This dataset contains daily historical exchange rate data for USD/IDR (US Dollar to Indonesian Rupiah). It includes daily price information such as opening rate, high, low, and closing rate.

Dataset Summary

Supported Tasks and Leaderboards

This dataset is suitable for:

  • Time series analysis
  • Foreign exchange modeling
  • Economic forecasting
  • Data visualization and exploration

Languages

The dataset is in English, with data sourced from Yahoo Finance.

Dataset Structure

Data Instances

Each instance represents a single trading day with the following features:

  • Date: The trading date (YYYY-MM-DD format)
  • Open: Opening exchange rate
  • High: Highest rate during the trading day
  • Low: Lowest rate during the trading day
  • Close: Closing exchange rate

Data Fields

  • Date (string): Trading date
  • Open (float): Opening rate
  • High (float): Daily high rate
  • Low (float): Daily low rate
  • Close (float): Closing rate

Data Splits

This is a single-file dataset with no predefined splits. Users can split the data as needed for their analysis (e.g., train/validation/test based on date ranges).

Dataset Creation

Curation Rationale

This dataset was created to provide easy access to historical USD/IDR exchange rate data for research, education, and analysis purposes. It complements other financial datasets like IHSG.

Source Data

  • Initial Data Collection and Normalization: Data was collected from Yahoo Finance using their API or web interface.
  • Who are the source language producers?: Yahoo Finance aggregates data from financial markets.

Annotations

No additional annotations were made; the data is raw historical exchange rate data.

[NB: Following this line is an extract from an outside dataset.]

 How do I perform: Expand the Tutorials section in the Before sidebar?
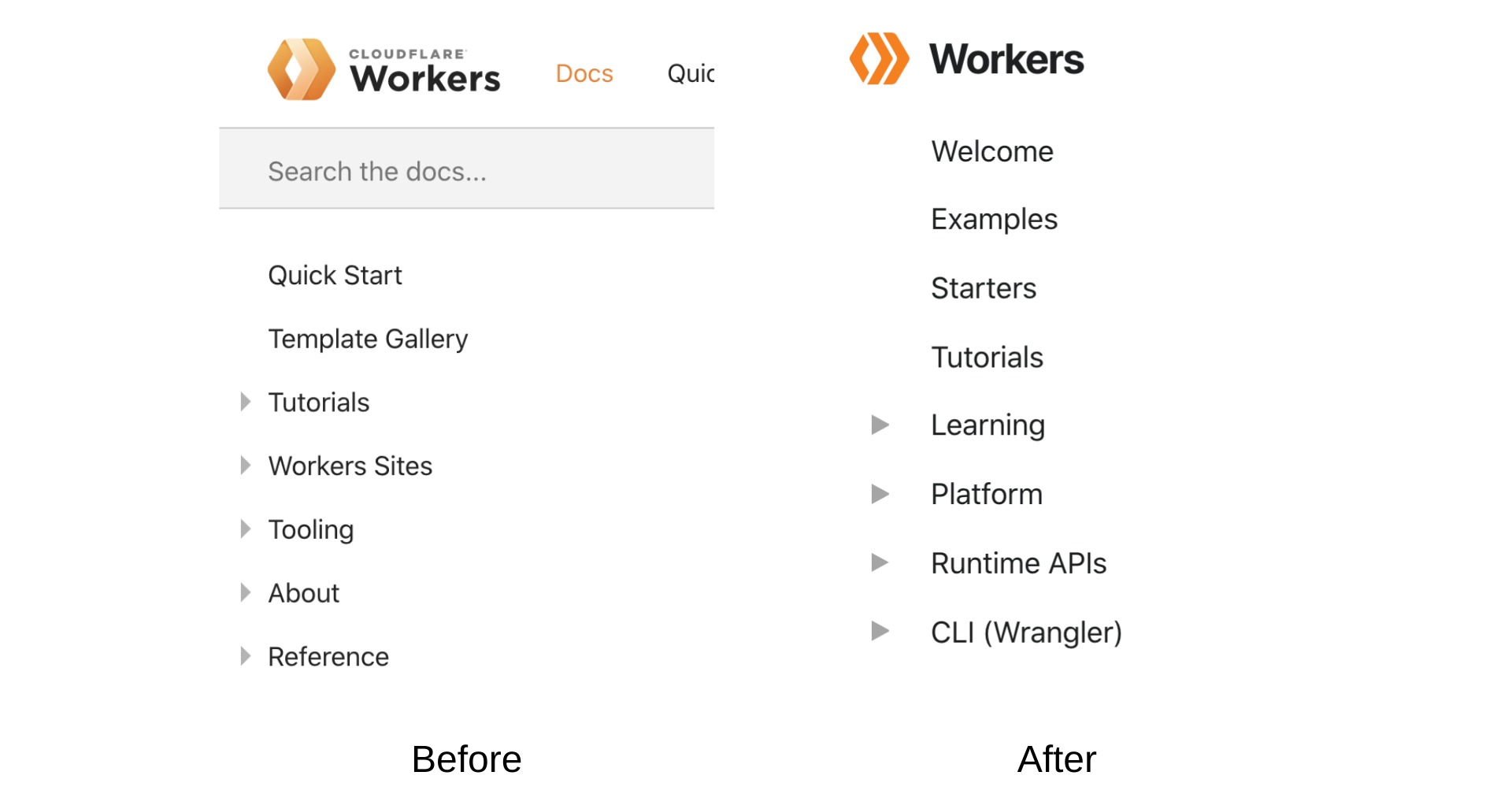(x=246, y=402)
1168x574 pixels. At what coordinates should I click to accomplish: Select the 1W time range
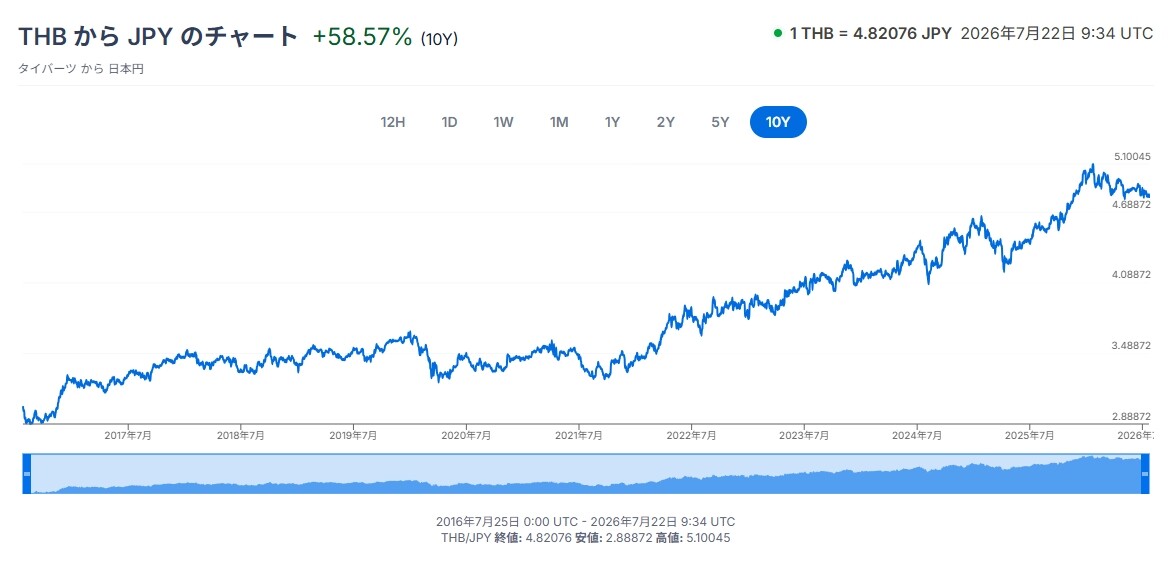point(504,123)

Personal and Sensitive Information

This dataset contains only publicly available financial market data with no personal or sensitive information.

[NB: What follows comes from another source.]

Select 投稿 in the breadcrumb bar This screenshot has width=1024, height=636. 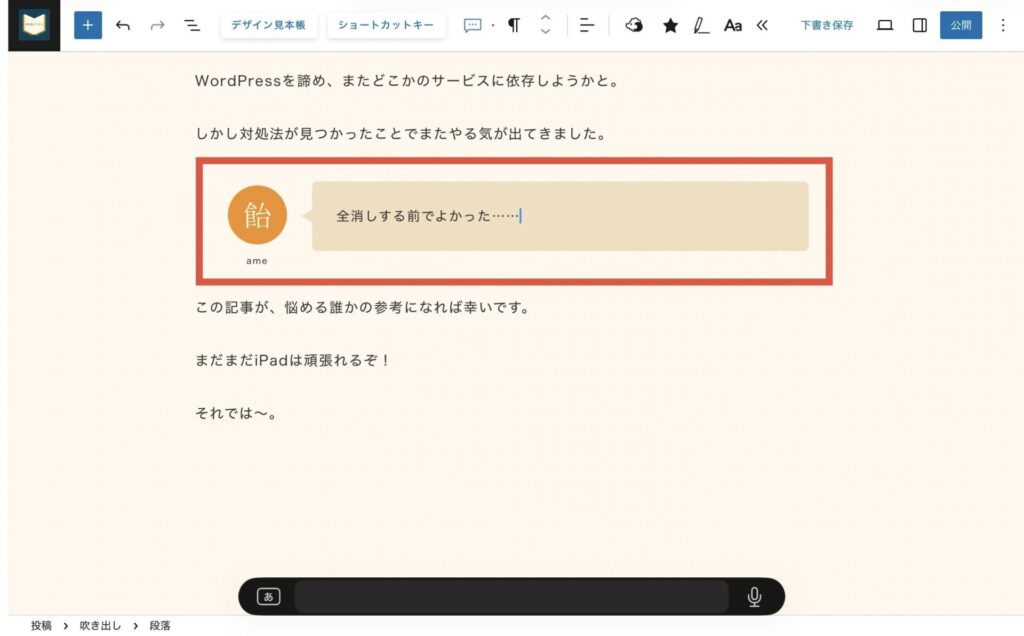[41, 626]
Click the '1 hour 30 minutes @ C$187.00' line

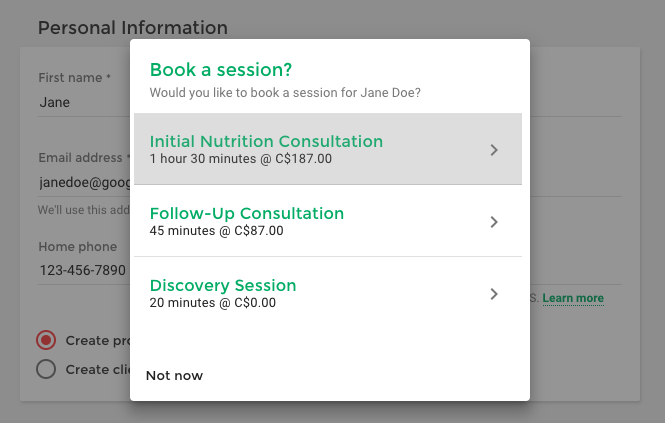click(x=241, y=159)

Considerations for Using the Data

Social Impact of Dataset

This dataset can be used to study currency trends, develop trading strategies, or analyze economic indicators. Users should be aware that past performance does not guarantee future results, and financial decisions should not be made solely based on this data.

Discussion of Biases

The data reflects actual market trading and may include periods of high volatility.

Other Known Limitations

  • Data availability depends on Yahoo Finance's records
  • Weekends and holidays are excluded
  • Historical data may be adjusted

Additional Information

Dataset Curators

Gareth Aurelius Harrison

Licensing Information

MIT License

Citation Information

If you use this dataset, please cite:

@dataset{daily_usd_idr,
  title={Daily USD/IDR Dataset},
  author={Gareth Aurelius Harrison},
  year={2024},
  url={https://huggingface.co/datasets/theonegareth/daily-usd-idr}
}

Contributions

Thanks to Yahoo Finance for providing the data source.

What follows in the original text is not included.